Costumava dizer a meus alunos que política e poesia são duas faces de uma mesma moeda, a face da política evidentemente que não faço muito juízo de todas as problemáticas sobre as fronteiras e a economia de um povo, um estado, uma nação, aí mesmo onde não há terreno para metáforas como na poesia, quando uma imagem mais outra imagem buscam definir uma ideia, um conceito, uma resposta à realidade objetiva com sua subjetividade entre um alerta e uma ilusão de presença. Penso no livro como uma porta, uso a fotografia de uma publicação impressa como esta porta.
As crianças de Gaza choram, no entanto têm mais coragem do que eu. Ontem traduzi outro poema que dizia isso a meu respeito. As crianças do Congo choram. As crianças da Ucrânia choram. As crianças Yanomami choram. Ouvi as vozes de crianças da Bósnia refugiadas na Espanha lendo cartas, em 1992, entre doçuras e soluços, entre risos e lágrimas. Não é preciso conhecer uma palavra quando se escuta, determinadamente, os sentimentos de perda, desejo por respostas, desespero, espera. Ouvi ainda crianças espanholas lendo cartas de outras crianças espanholas refugiadas na Rússia, em 1947, elas nunca voltaram para casa. Ouvi um menino mexicano chorando a morte do pai que ele mesmo enterrava, exigindo que a revolução viesse, tarde o temprano.
Esses caminhos de leitura e escuta me levaram à carta de Fadwa Tuqan, extenso poema, breve poema, com um discurso entrecortado de memórias recentes e distantes, evocação de narrativas familiares e maravilhosas, oscilando como a fita de áudio em um gravador-reprodutor. É a pequena caixinha sonora de Brecht que não pode ficar muda, de repente. Se toda palavra contém um som, todo som uma imagem, a porta aí está para estarmos no corpo desta poeta, ecoando suas palavras em nosso conhecimento de mundo.
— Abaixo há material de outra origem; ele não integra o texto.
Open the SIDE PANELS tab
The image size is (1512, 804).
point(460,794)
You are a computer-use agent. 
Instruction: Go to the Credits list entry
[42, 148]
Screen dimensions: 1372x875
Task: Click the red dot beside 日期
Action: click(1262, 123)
Quanta cultura árabe ainda cabe na Palestina?
Quanta Palestina existe no ‘sonho árabe’ dos orientalistas?
AL-ZULAICH
A porta branca desta plaquete impressa domesticamente e costurada à mão aqui coloquei frente à parede externa da Fundação Manoel Madruga que fotografei, quando estive em Goiânia, em 2019. De origem egípcia, a decoração em cerâmica foi introduzida na Península Ibérica através dos árabes, dizem, durante o século XIII ou XV. Já imagino que, no mesmo longo de período de imprecisão, tenha nascido o Burtopelo (mas isso é material para outra postagem). Além da tez moura-espanhola, o azul da porcelana proveio da China e um refinado acabamento fabril da Holanda.